PROMPT: The pictures are to be dropped, and the records below are to be restated word for word.

DATASET RECORDS:
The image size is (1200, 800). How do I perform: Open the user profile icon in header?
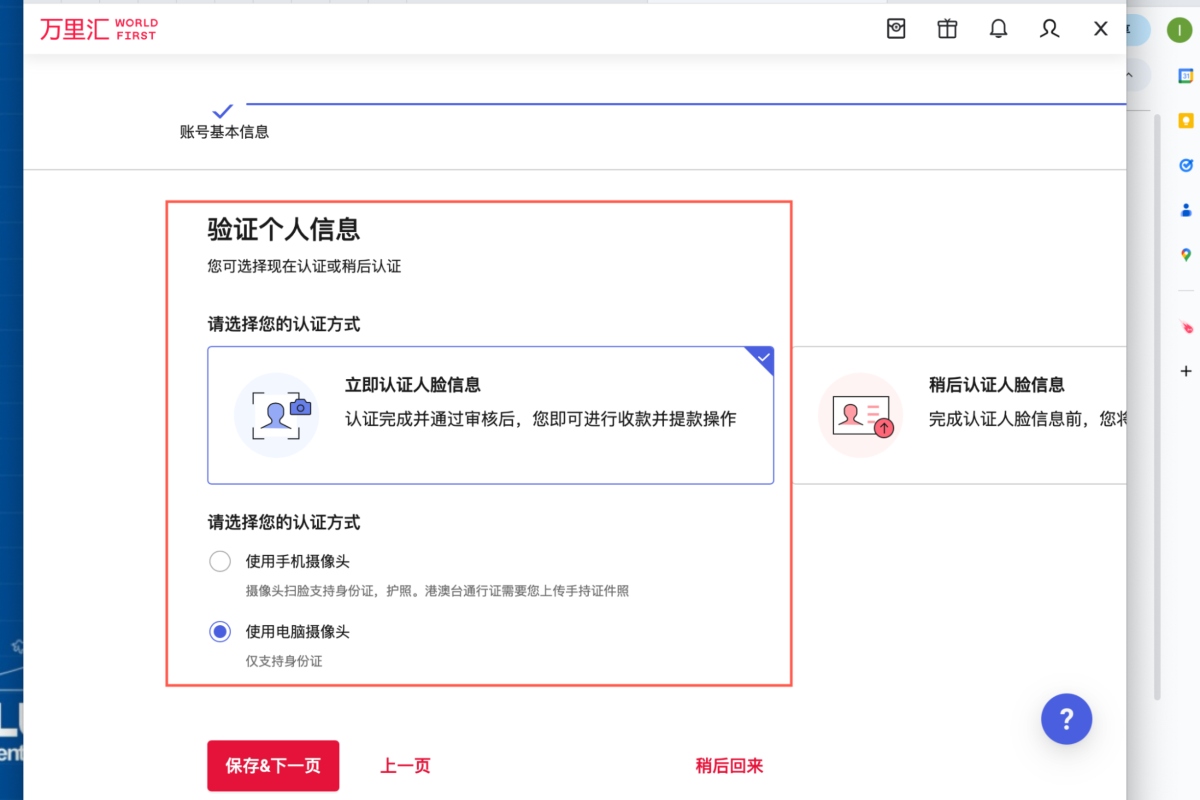click(x=1049, y=29)
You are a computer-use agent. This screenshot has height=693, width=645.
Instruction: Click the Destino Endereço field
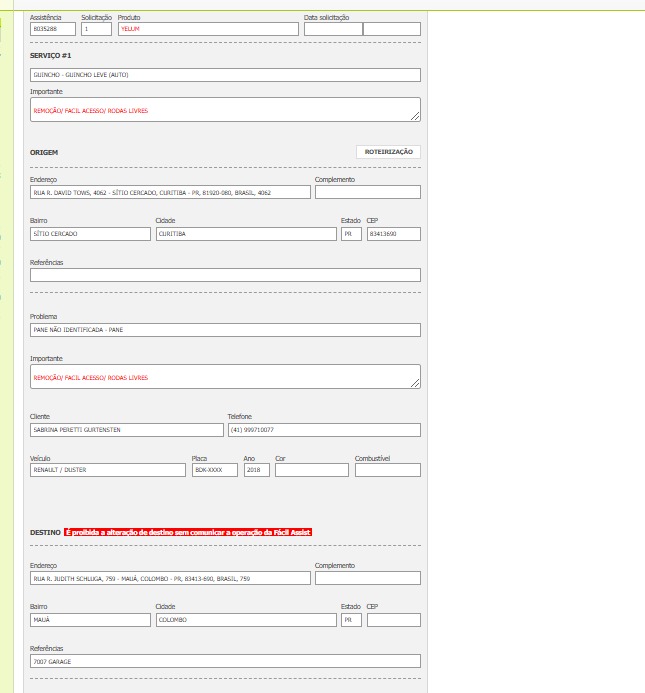pos(170,578)
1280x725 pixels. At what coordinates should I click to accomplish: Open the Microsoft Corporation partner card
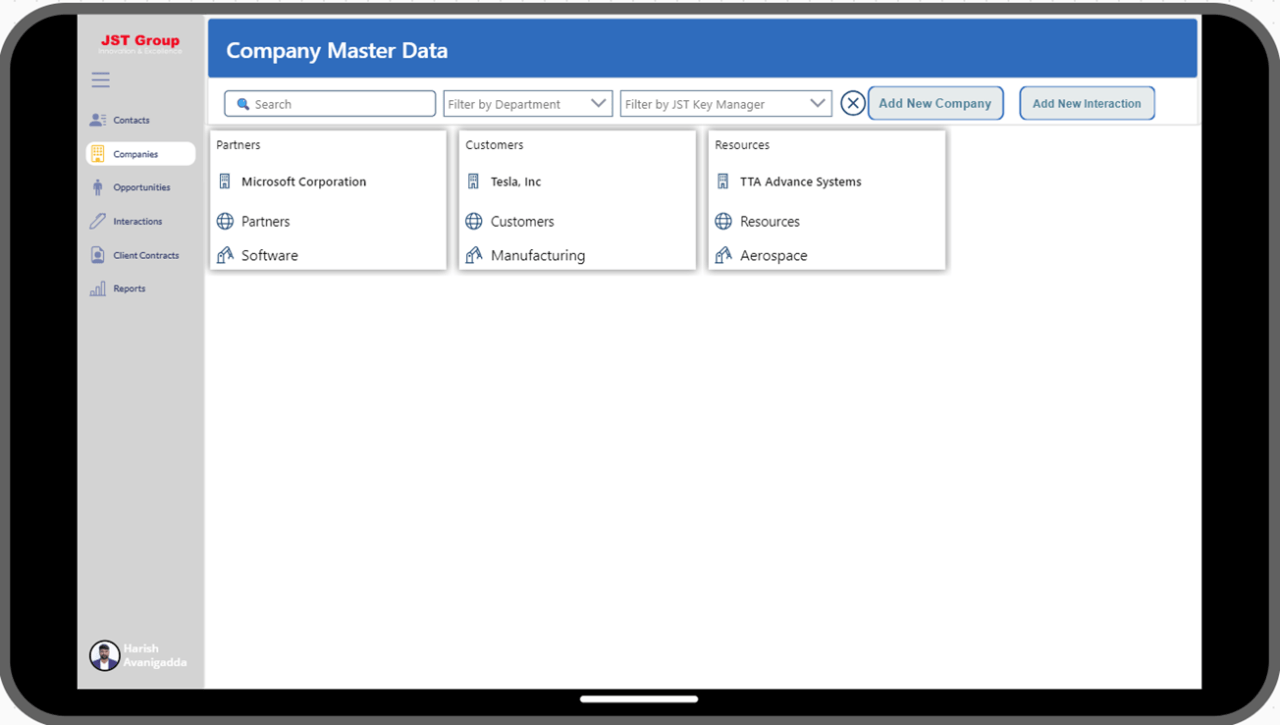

SOLUTION FOR THIS TASK:
The image size is (1200, 800). How do I perform: Open the user profile icon in header?
click(x=1049, y=29)
You are a computer-use agent. This screenshot has height=693, width=645.
Instruction: Click the Destino Endereço field
pos(170,578)
1280x725 pixels. At what coordinates should I click to accomplish: Open the Microsoft Corporation partner card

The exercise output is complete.